Le recours est rejeté.
II.
La décision du Service de l’emploi du 25 mai 2007 est
confirmée.
III.
Les frais de justice, arrêtés à 500 (cinq cents) francs,
sont mis à la charge du X.________ & Y.________.
IV.
Il n’est pas alloué de dépens.
Lausanne, le 4 octobre 2007
Le
président:
Le présent arrêt est communiqué aux destinataires de
l'avis d'envoi ci-joint, ainsi qu’à l’ODM.
Il peut faire l'objet, dans les trente jours suivant sa
notification, d'un recours au Tribunal fédéral.
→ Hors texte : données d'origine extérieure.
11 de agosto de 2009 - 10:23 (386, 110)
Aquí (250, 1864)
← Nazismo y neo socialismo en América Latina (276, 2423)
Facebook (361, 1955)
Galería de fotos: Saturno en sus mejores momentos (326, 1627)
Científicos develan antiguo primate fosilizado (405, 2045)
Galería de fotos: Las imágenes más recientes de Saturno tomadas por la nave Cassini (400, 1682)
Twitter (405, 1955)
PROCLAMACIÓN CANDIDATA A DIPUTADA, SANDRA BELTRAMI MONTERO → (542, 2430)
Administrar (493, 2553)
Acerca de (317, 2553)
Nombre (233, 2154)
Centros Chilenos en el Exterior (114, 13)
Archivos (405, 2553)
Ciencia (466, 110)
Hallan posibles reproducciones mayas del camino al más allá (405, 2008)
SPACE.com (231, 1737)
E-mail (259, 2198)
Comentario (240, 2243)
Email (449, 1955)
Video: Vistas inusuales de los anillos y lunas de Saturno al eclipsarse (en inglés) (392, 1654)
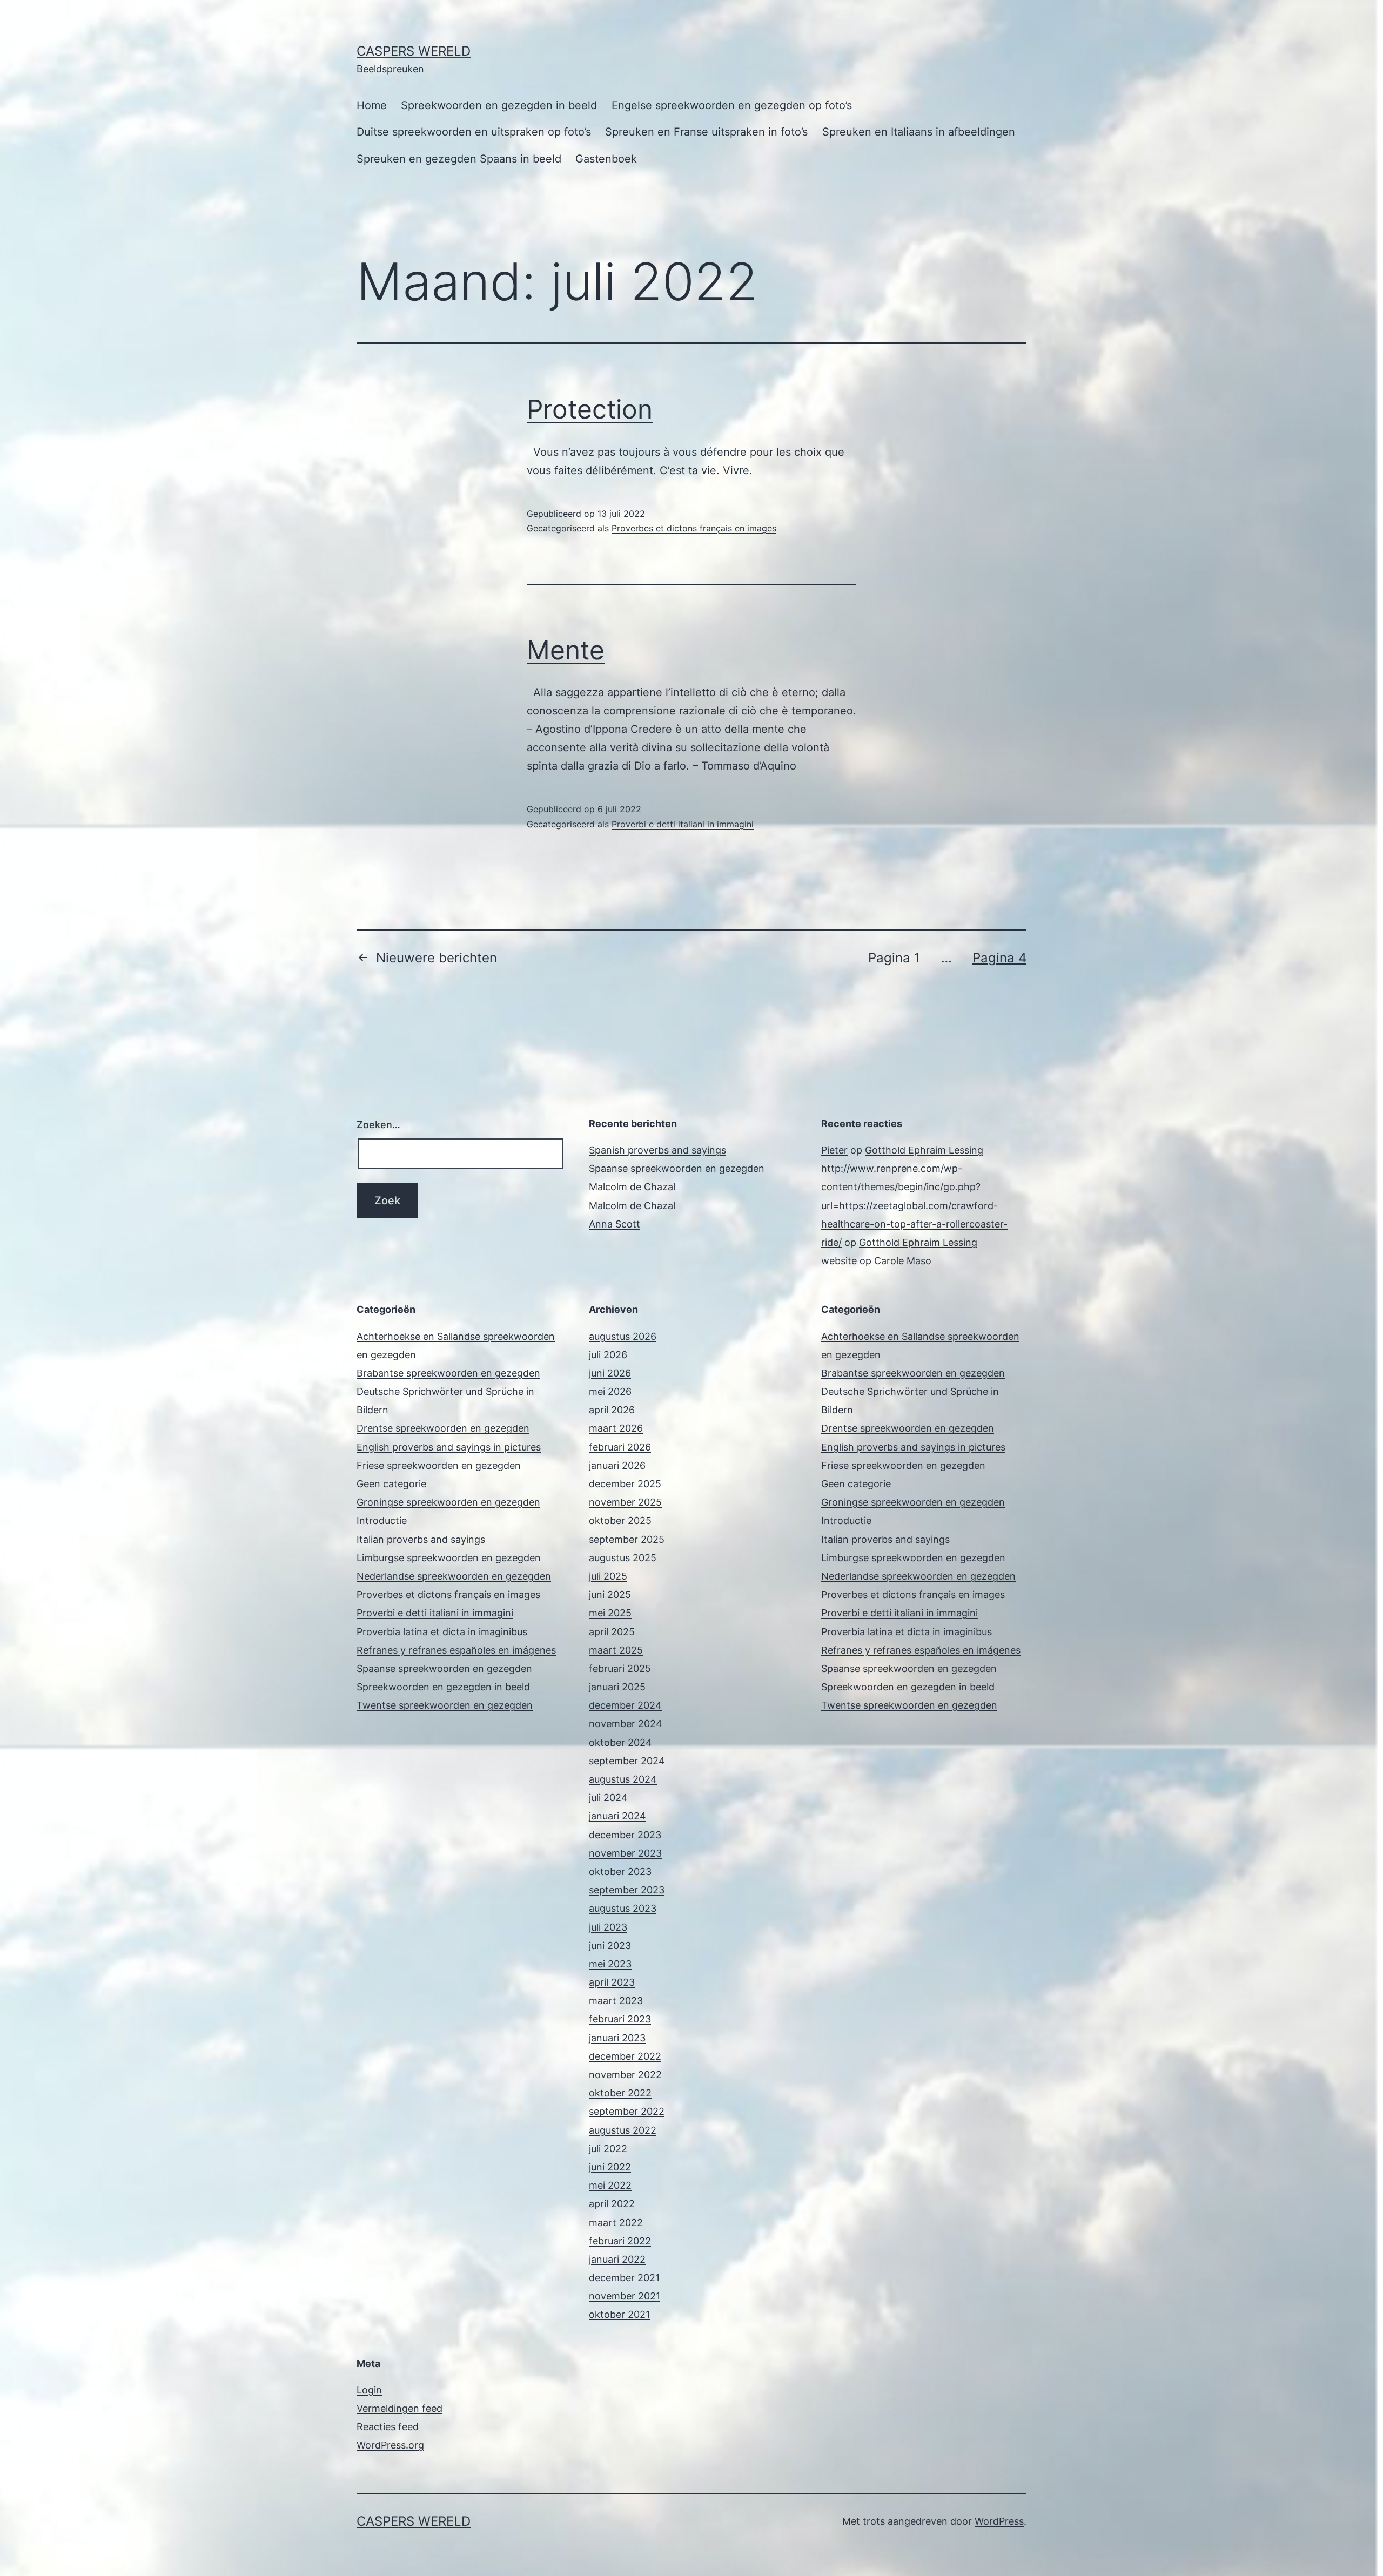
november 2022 (625, 2074)
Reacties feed (388, 2426)
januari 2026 (617, 1465)
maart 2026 (616, 1428)
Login (369, 2390)
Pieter (834, 1150)
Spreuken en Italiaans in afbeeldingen (918, 131)
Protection (590, 409)
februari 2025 (620, 1668)
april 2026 (612, 1409)
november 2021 (624, 2296)
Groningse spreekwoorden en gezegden (448, 1502)
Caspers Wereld (414, 51)
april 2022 (612, 2203)
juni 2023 (610, 1945)
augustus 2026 (622, 1336)
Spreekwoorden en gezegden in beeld (499, 105)
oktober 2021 (619, 2314)
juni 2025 (610, 1594)
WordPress (999, 2521)
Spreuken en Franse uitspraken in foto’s (706, 131)
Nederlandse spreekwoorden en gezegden (454, 1576)
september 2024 (627, 1760)
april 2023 (612, 1982)
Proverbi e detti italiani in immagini (683, 824)
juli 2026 (608, 1354)
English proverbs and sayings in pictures (449, 1447)
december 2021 (624, 2277)
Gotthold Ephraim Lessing (924, 1150)
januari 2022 (617, 2259)
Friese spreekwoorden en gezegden (439, 1465)
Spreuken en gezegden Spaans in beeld (459, 158)
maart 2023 (616, 2000)
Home (372, 105)
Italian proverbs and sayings (421, 1539)
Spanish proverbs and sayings (657, 1150)
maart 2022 (616, 2222)
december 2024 (625, 1705)
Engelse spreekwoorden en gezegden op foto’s (732, 105)
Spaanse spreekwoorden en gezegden (676, 1168)
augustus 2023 (622, 1908)
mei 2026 (610, 1391)
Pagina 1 (894, 958)
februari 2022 (620, 2241)
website (839, 1260)
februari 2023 (620, 2019)
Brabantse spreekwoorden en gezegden (448, 1373)
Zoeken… (378, 1124)
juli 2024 (608, 1797)
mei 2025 (610, 1613)
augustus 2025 (622, 1557)
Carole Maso (902, 1260)
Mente (566, 650)
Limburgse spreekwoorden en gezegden (449, 1557)
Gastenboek (606, 158)
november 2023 (625, 1853)
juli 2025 (608, 1576)
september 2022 (626, 2111)
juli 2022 (608, 2148)
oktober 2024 (620, 1742)
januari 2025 (617, 1686)
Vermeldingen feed (399, 2408)
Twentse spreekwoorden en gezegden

Le recours en matière de droit
public s'exerce aux conditions des articles 82 ss de la loi du 17 juin 2005 sur
le Tribunal fédéral (LTF - RS 173.110), le recours constitutionnel subsidiaire
à celles des articles 113 ss LTF. Le mémoire de recours doit être rédigé dans
une langue officielle, indiquer les conclusions, les motifs et les moyens de
preuve, et être signé. Les motifs doivent exposer succinctement en quoi l’acte
attaqué viole le droit. Les pièces invoquées comme moyens de preuve doivent
être jointes au mémoire, pour autant qu’elles soient en mains de la partie; il
en va de même de la décision attaquée.